→ **SUPPLIED DATA**
···

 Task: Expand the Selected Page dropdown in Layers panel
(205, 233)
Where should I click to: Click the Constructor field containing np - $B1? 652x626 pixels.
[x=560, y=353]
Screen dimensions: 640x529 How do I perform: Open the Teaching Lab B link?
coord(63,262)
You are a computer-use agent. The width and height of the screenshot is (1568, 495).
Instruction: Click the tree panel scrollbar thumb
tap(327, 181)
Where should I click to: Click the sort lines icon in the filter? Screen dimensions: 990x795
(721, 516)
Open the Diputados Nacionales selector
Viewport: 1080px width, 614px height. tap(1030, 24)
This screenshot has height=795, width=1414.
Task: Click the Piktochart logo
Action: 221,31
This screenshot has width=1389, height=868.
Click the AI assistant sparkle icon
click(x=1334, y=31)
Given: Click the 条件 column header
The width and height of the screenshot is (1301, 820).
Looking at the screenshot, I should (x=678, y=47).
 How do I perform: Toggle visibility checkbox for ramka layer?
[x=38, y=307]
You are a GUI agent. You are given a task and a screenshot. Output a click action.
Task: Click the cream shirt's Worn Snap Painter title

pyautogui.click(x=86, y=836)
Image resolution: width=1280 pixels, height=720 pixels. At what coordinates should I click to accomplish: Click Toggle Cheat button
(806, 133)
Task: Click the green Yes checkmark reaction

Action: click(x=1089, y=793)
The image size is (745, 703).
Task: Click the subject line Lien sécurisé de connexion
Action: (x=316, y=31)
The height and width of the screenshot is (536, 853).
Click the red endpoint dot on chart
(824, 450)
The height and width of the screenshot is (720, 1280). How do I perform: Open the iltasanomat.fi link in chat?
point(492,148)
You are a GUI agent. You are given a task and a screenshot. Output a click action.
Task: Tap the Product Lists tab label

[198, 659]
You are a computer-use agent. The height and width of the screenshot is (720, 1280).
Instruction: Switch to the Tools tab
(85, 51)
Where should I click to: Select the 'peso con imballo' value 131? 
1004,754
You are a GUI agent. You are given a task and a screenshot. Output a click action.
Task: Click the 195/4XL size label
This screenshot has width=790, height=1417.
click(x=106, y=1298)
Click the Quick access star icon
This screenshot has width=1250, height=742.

···

All the records above need to be set down again exactly as they were given.

→ **RESPONSE FOR THIS EXERCISE**
 Task: Expand the Selected Page dropdown in Layers panel
(205, 233)
Where should I click to: Click the Constructor field containing np - $B1? 652x626 pixels.
[x=560, y=353]
Screen dimensions: 640x529 How do I perform: Open the Teaching Lab B link?
coord(63,262)
You are a computer-use agent. The width and height of the screenshot is (1568, 495).
Instruction: Click the tree panel scrollbar thumb
tap(327, 181)
Where should I click to: Click the sort lines icon in the filter? Screen dimensions: 990x795
(721, 516)
Open the Diputados Nacionales selector
Viewport: 1080px width, 614px height. tap(1030, 24)
This screenshot has height=795, width=1414.
Task: Click the Piktochart logo
Action: 221,31
This screenshot has width=1389, height=868.
Click the AI assistant sparkle icon
click(x=1334, y=31)
Given: Click the 条件 column header
The width and height of the screenshot is (1301, 820).
Looking at the screenshot, I should (x=678, y=47).
 How do I perform: Toggle visibility checkbox for ramka layer?
[x=38, y=307]
You are a GUI agent. You are given a task and a screenshot. Output a click action.
Task: Click the cream shirt's Worn Snap Painter title

pyautogui.click(x=86, y=836)
Image resolution: width=1280 pixels, height=720 pixels. At what coordinates should I click to accomplish: Click Toggle Cheat button
(806, 133)
Task: Click the green Yes checkmark reaction

Action: click(x=1089, y=793)
The image size is (745, 703).
Task: Click the subject line Lien sécurisé de connexion
Action: (x=316, y=31)
The height and width of the screenshot is (536, 853).
Click the red endpoint dot on chart
(824, 450)
The height and width of the screenshot is (720, 1280). How do I perform: Open the iltasanomat.fi link in chat?
point(492,148)
You are a GUI agent. You are given a task and a screenshot. Output a click action.
Task: Tap the Product Lists tab label

[198, 659]
You are a computer-use agent. The height and width of the screenshot is (720, 1280).
Instruction: Switch to the Tools tab
(85, 51)
Where should I click to: Select the 'peso con imballo' value 131? 
1004,754
You are a GUI agent. You are given a task and a screenshot. Output a click action.
Task: Click the 195/4XL size label
This screenshot has width=790, height=1417.
click(x=106, y=1298)
Click the Quick access star icon
This screenshot has width=1250, height=742.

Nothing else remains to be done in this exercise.